Alé and Dave Milstein met as engineering students but realised they’d prefer to spend their professional lives making beer rather than bridges. They kickstarted the Deeds beer label using other breweries’ equipment before opening their own craft brewery in suburban Glen Iris in 2018. “It took years to get planning permission because it used to be a dry area and there was a bit of pushback,” says Alé about their Melbourne brewery. “But now we’re here, the locals know what we’re doing, and they’ve really embraced us.”
The once-derelict mechanics’ workshop is now a saw-roofed design showpiece, with a brewery and taproom showcasing the core range as well as some of the more out-there creations.
“We make the kind of beer we like to drink – it’s as simple as that,” says Alé. “We love experimentation and innovation and to push the flavour of what beer can be. Some of the IPAs are like a tropical fruit salad explosion in the mouth and we make some incredible dark beers as well with our bourbon barrel-ageing program.”
Newcomers to the Deeds name ought to head to the standard bearer for the brewery’s big-flavoured tropical pale ales, the Deeds Double Time Hazy Pale. Then there’s the Deeds Half Time Pale Ale, which Alé describes as “its little sibling, with only 3.5 per cent ABV so you can go the distance.” Another worthy member of the five-strong core Australian craft beer range, the Deeds Draught is a lager made with maize to add a balanced creaminess to its crisp finish.

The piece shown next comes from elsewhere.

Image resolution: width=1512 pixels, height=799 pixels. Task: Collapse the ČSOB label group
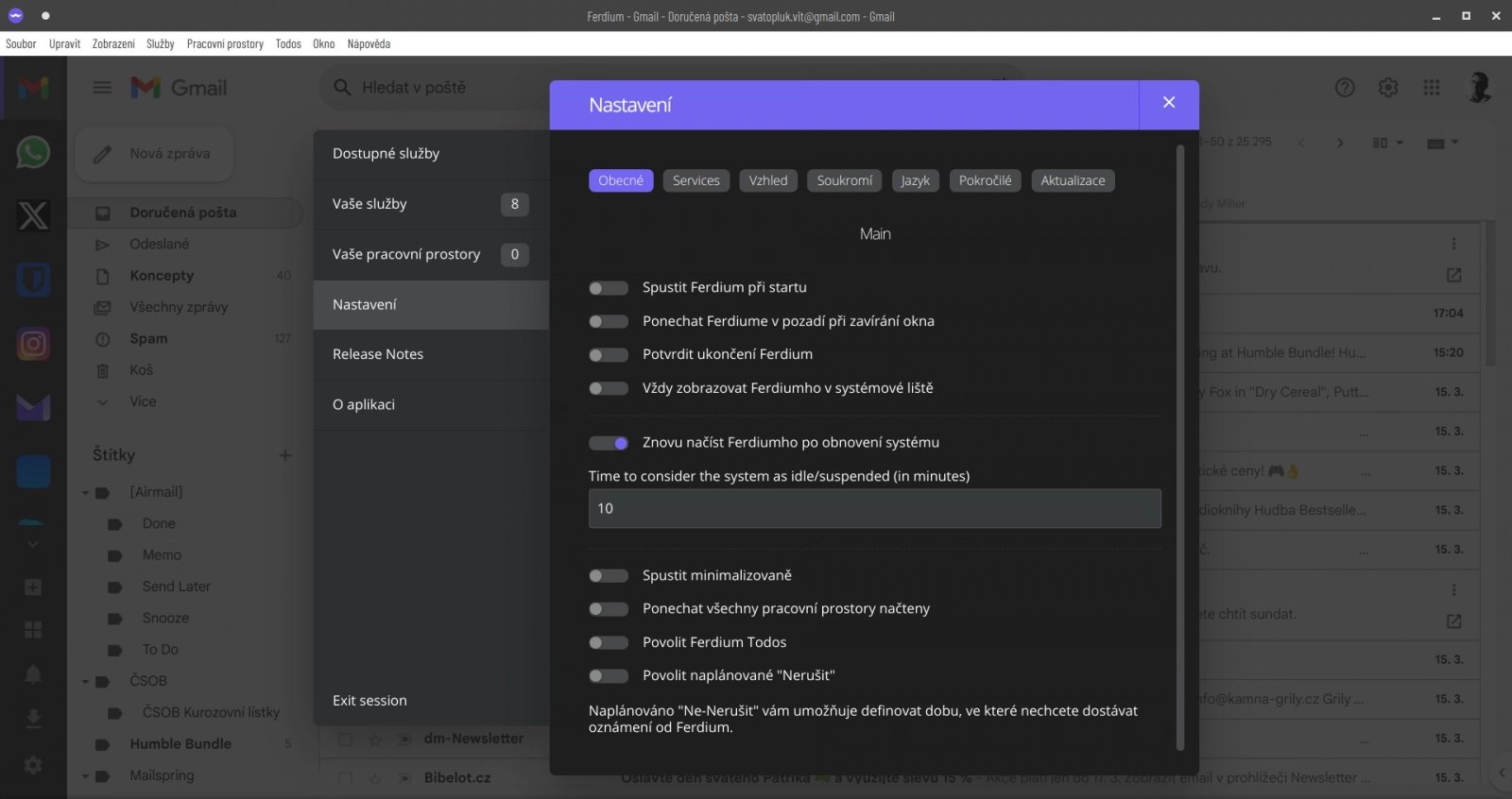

You might also encounter some of the wilder experiments of one of Melbourne’s favourite independent breweries, with the gold medals to show for it. “One really bizarre one was the Vanilla Slice,” laughs Alé. “We tried to make a super sweet beer with lactose. Let’s just say it was very polarising.”

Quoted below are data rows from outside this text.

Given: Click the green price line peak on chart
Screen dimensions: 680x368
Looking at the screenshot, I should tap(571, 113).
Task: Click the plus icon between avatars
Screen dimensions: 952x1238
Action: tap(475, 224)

Don’t worry about taking the car. Deeds Brewing is situated so close to Glen Iris train station, commuters can look into the moody and magnificent Deeds taproom from Platform One. It’s not difficult to imagine someone impulsively skipping work to spend a lazy afternoon or evening exploring the offerings from 28 taps, ensconced in a booth on the mezzanine or close to the action chatting to the bartenders.
There’s backup from a menu that goes the extra mile by incorporating the Glen Iris brewery’s output in clever ways. You’ll find a wagyu blade fillet with beef butter and ale glaze, for instance, while there are few better ways to end a meal than an imperial stout brownie.